Suez announced it has been awarded by Petroleum Development Oman, a leading oil & gas company in the Sultanate, a design build own operate and maintain (DBOOM) contract for the treatment of 40,000 m3 each day of produced water coming from oil fields located in Rima, about 700 kms South of Muscat, Oman. This 20-year contract is worth €120 million in total revenues.
This contract aims at implementing alternative techniques to treat and dispose produced water, which is the oily wastewater generated during the extraction and recovery of oil. A large quantity of produced water is being generated from oil fields, depending on oil fields, one barrel of oil produces five to ten barrels of water. To ensure that this water is treated and disposed safely without harming the environment, Suez said it will implement an innovative treatment system to avoid deep well aquifers contamination, reduce energy consumption and enhance biodiversity.
Within this contract, Suez, main shareholder with 51 percent and its partners, Merit National Investments (LLC) and Al Shawamikh Oil Services (SAOG), with a 24.5 percent stake each, will be financing, constructing and operating for 20 years large wetland system and evaporation ponds over a surface of more than 400 hectares, using a technology designed by Wolf-Dieter Rausch, CTO of SusTeco (Sustainable Technology LLC).

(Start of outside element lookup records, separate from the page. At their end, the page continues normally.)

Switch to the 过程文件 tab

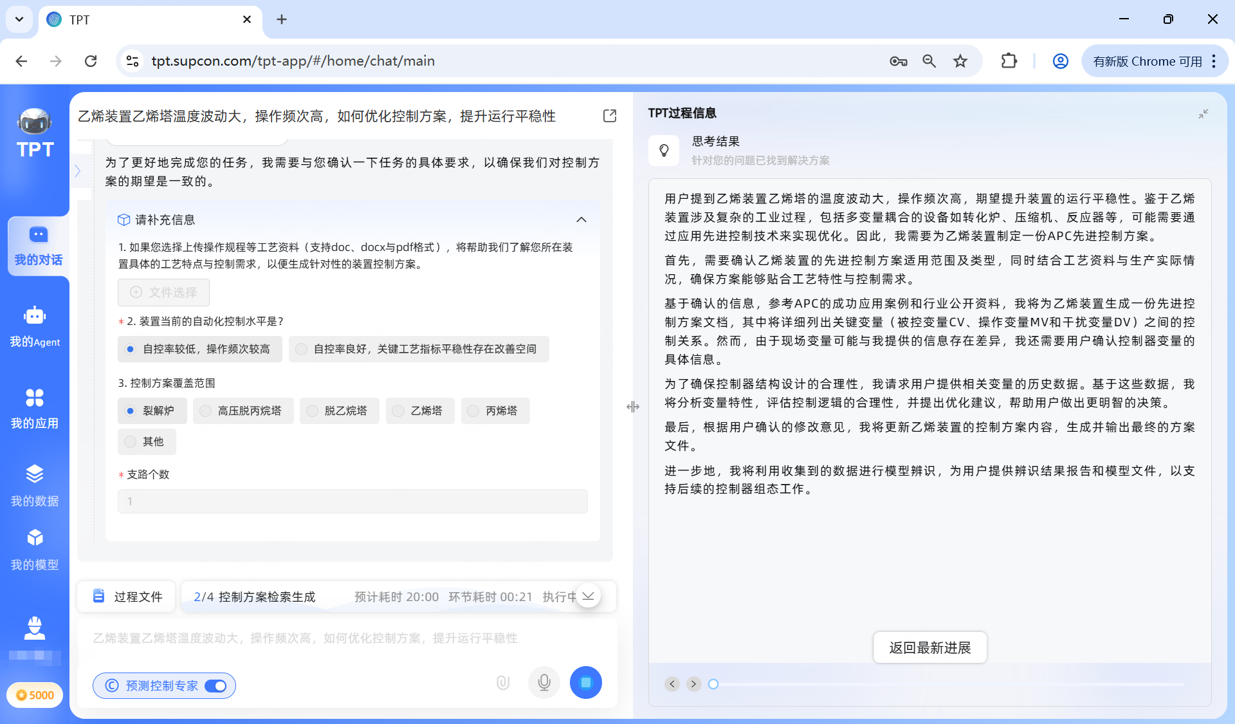click(126, 597)
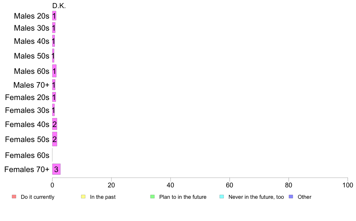Image resolution: width=356 pixels, height=221 pixels.
Task: Select the Females 50s bar labeled 2
Action: [x=55, y=139]
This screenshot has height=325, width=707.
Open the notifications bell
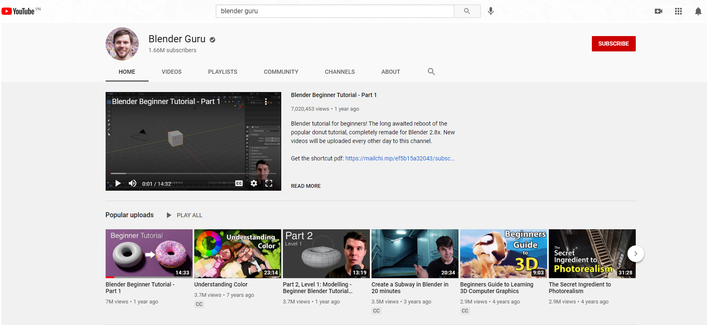click(698, 11)
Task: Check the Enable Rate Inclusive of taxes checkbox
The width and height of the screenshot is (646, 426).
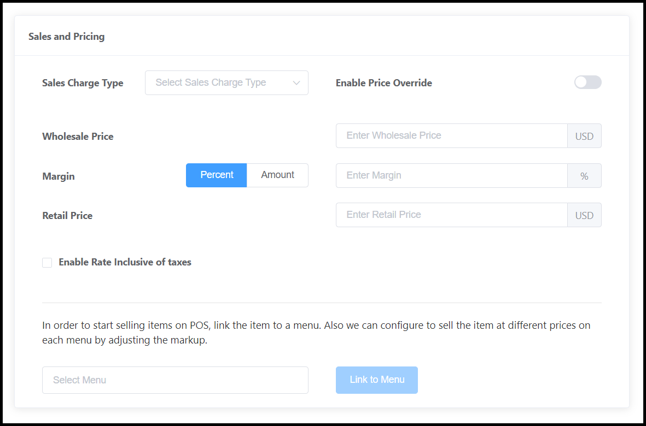Action: point(47,262)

A series of basins will be built over a period of 2 years, seeded with different species of algae. The produced water will be circulating through these basins and purified by biological actions which consist of biodegradation by microalgae and bacteria. The succession of varying wetland environments, with different flow speeds and depths of water develops these different mechanisms for pollutant absorption and will naturally treat the produced water. Once cleaned, the produced water will be disposed into 300 hectares ponds to be naturally evaporated beneath the Omani desert sun, as per the statement.

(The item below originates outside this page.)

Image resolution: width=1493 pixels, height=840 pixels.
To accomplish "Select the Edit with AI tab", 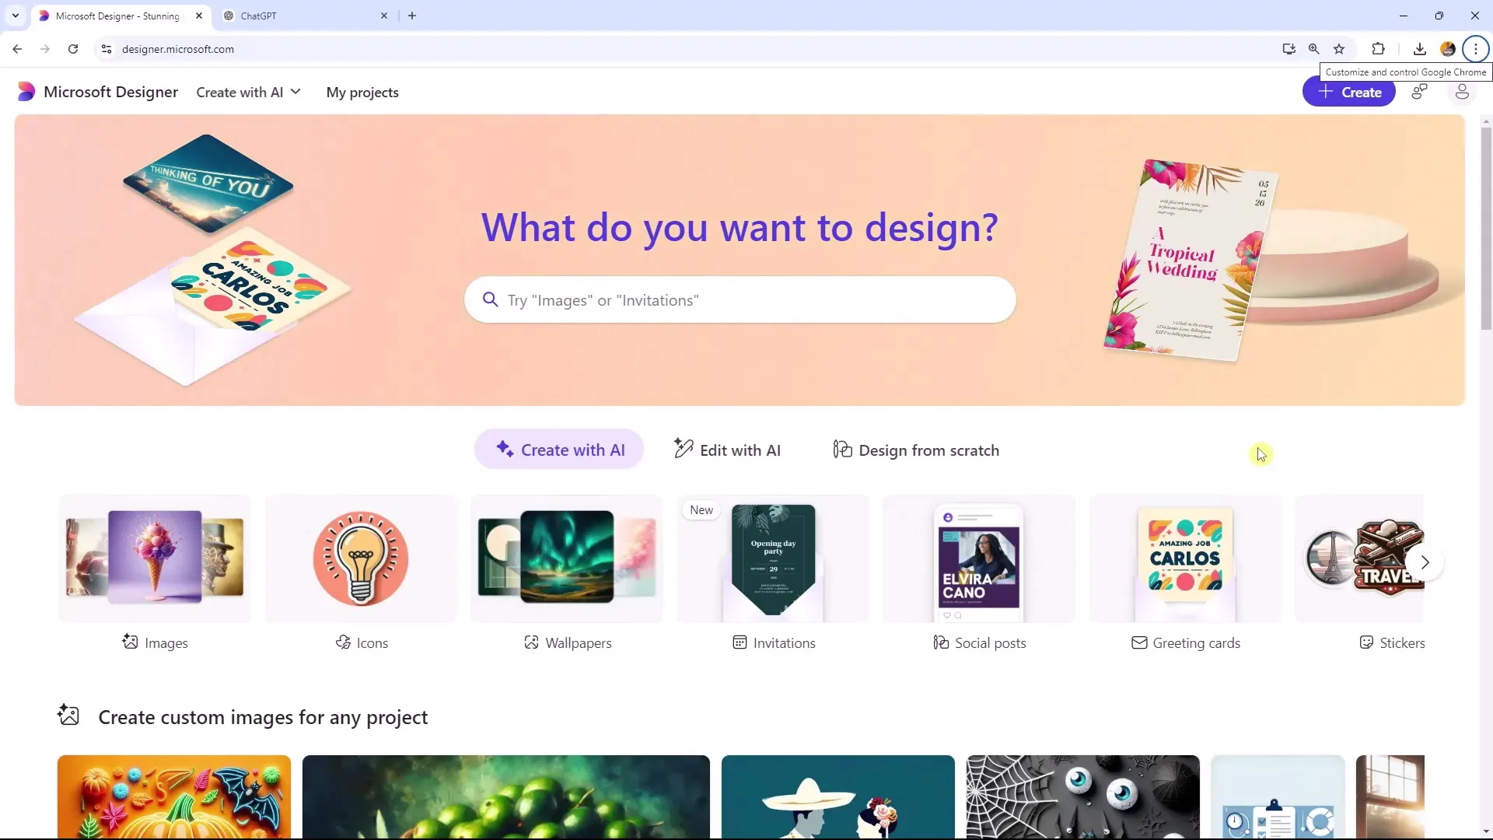I will tap(728, 450).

This natural and environmentally friendly treatment system will avoid the disposal of hydrocarbon-polluted produced water in the deep well aquifers. It will also significantly reduce the oilfield’s carbon footprint, and will generate 82 GWh savings in energy per year, compared to the conventional, energy-intensive disposal method of pumping the water into deep aquifers under high pressure.

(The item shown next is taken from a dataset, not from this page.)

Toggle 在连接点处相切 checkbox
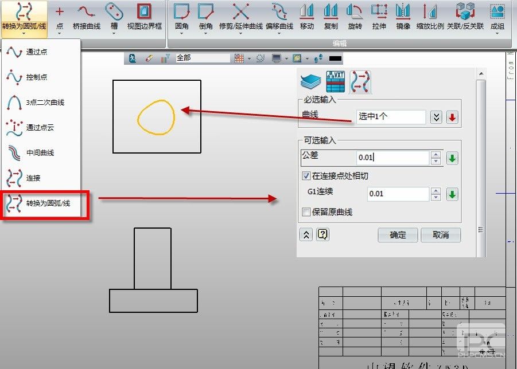This screenshot has height=369, width=517. tap(306, 176)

“We are very proud of this innovative project which strengthens our position in the Middle East in industrial market. This contract is in line with Suez’s strategy in the region to seize growth opportunities with industries and particularly in the energy sector. It is also reflecting the Group’s new value proposition to offer our customers a portfolio of high added-value solutions that are 100 percent sustainable with positive impact on environment, biodiversity and climate,” said Ana Giros, Senior Executive Vice President of Suez in charge of the APAC (Asia, Australia and India) and AMECA (Africa, Middle East, Central Asia) regions and industrial key accounts.